» Required work: All lines from the one that has "The image size is (594, 521)." onward to the end of the records below are to be returned exactly; pictures are to be skipped.

===== Data for the task =====

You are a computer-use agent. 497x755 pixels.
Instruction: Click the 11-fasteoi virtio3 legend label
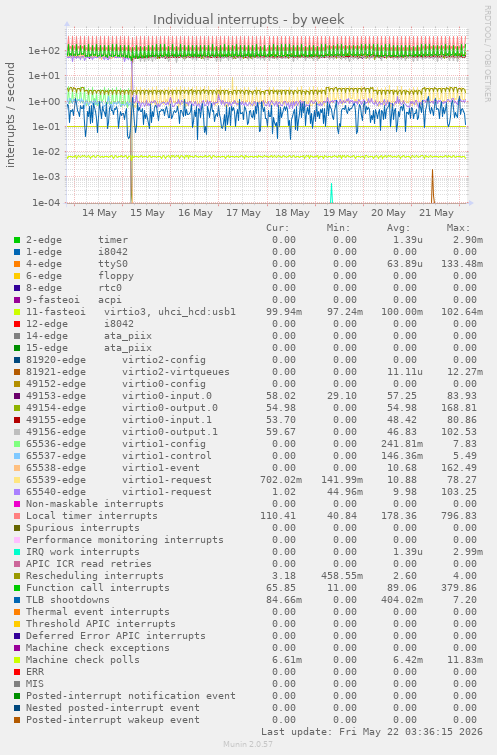click(131, 312)
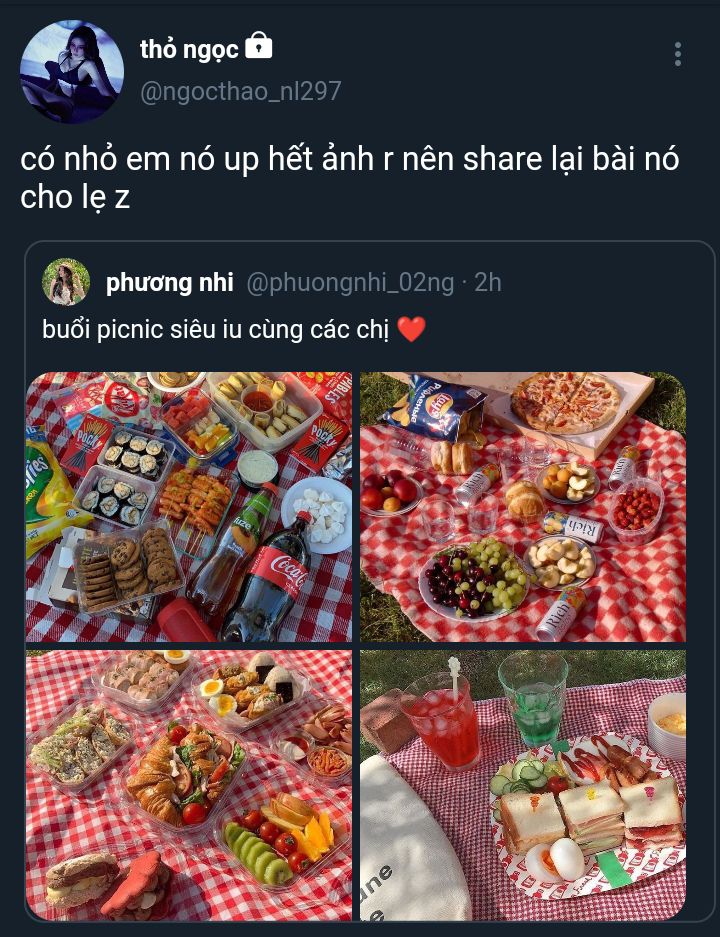Open the @ngocthao_nl297 handle
Screen dimensions: 720x937
click(x=241, y=91)
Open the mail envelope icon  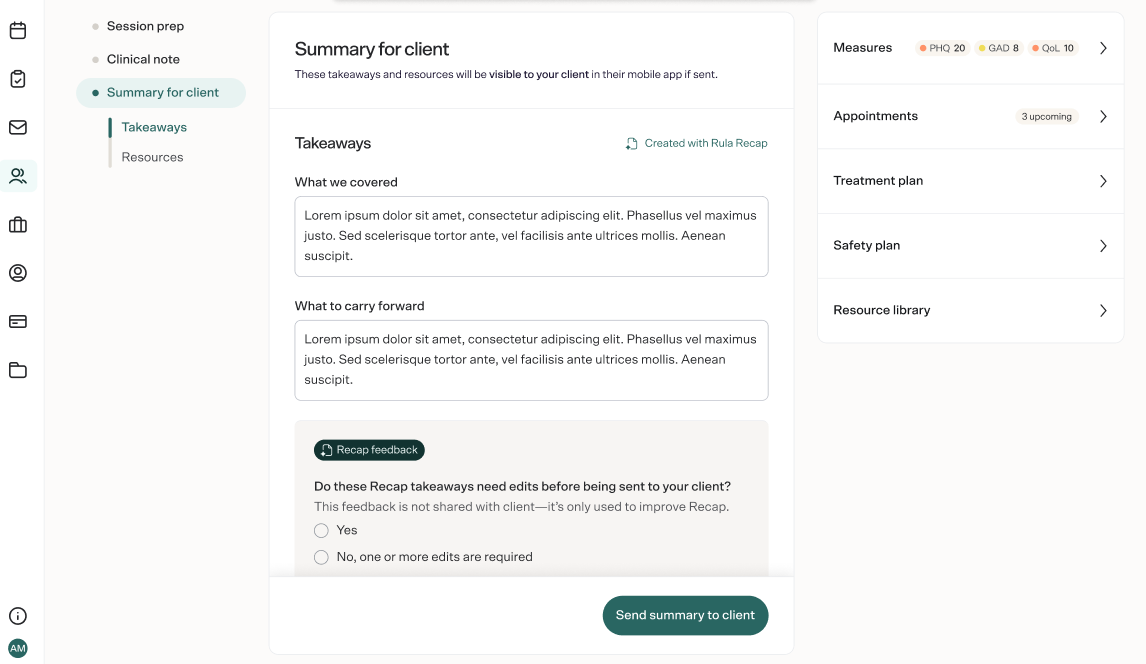click(18, 127)
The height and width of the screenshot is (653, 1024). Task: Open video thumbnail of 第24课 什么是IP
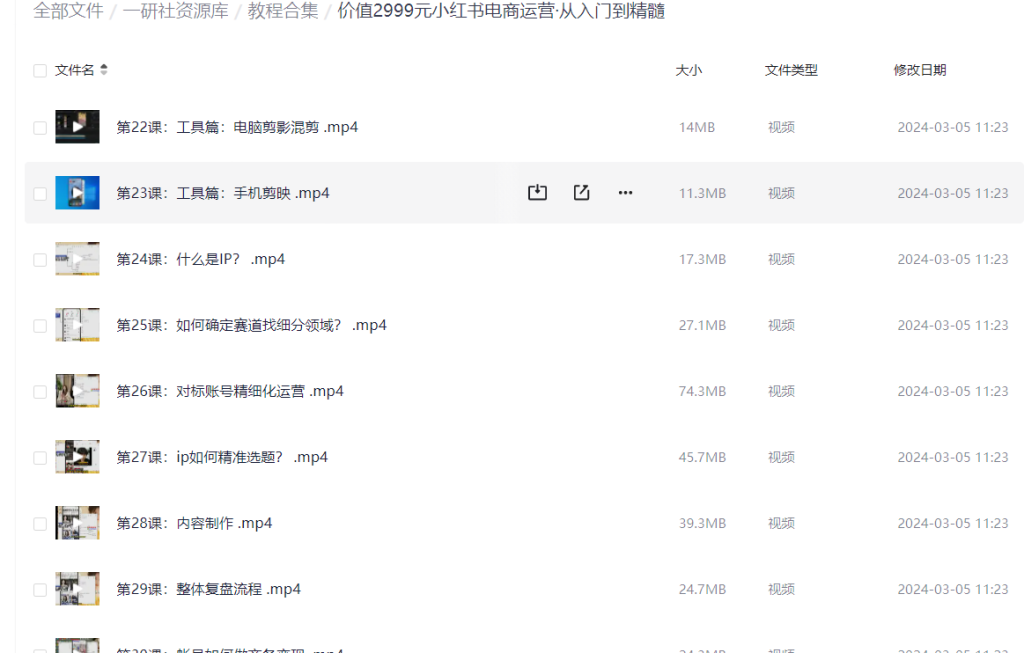point(77,259)
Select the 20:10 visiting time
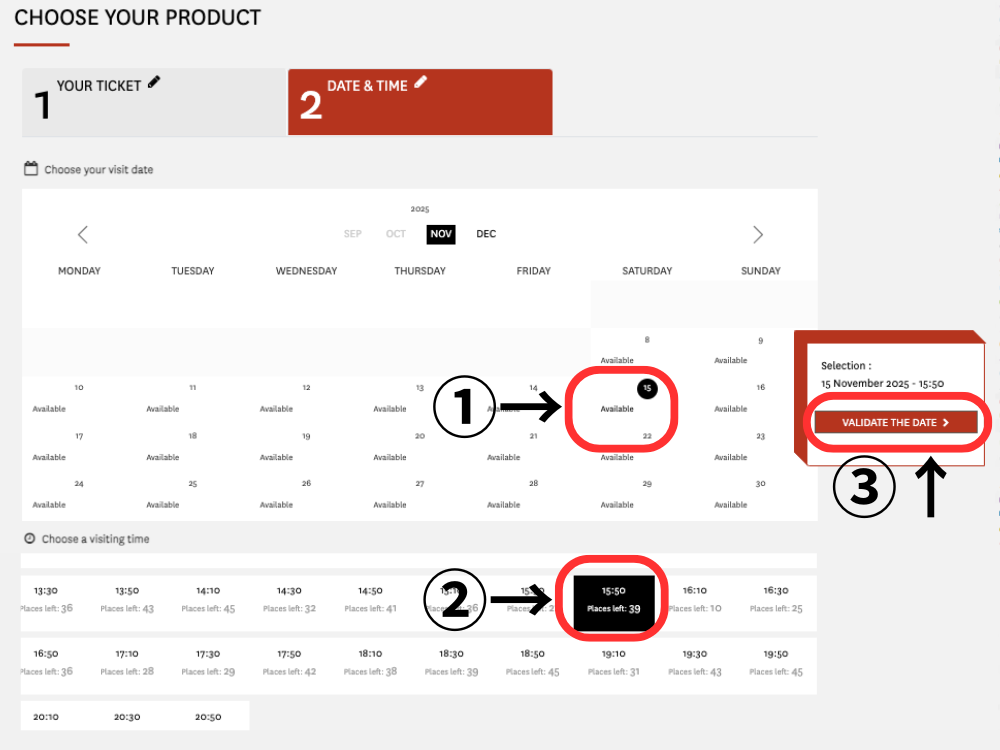The image size is (1000, 750). click(46, 716)
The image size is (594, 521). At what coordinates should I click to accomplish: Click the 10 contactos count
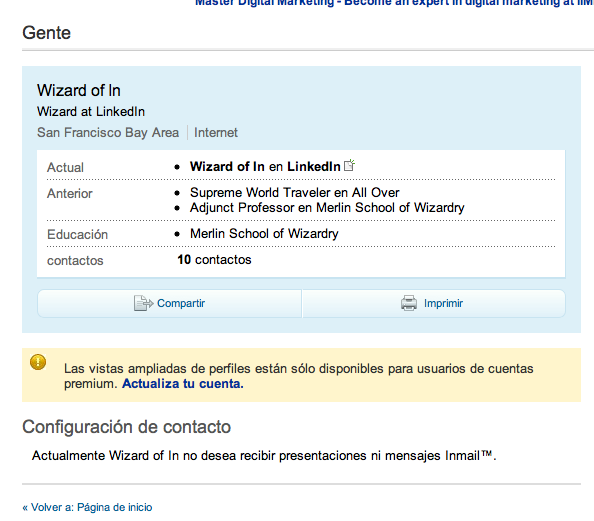pos(214,260)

=====

» Solution below:
The image size is (594, 521). At what coordinates should I click to accomplish: Click the 10 contactos count
pos(214,260)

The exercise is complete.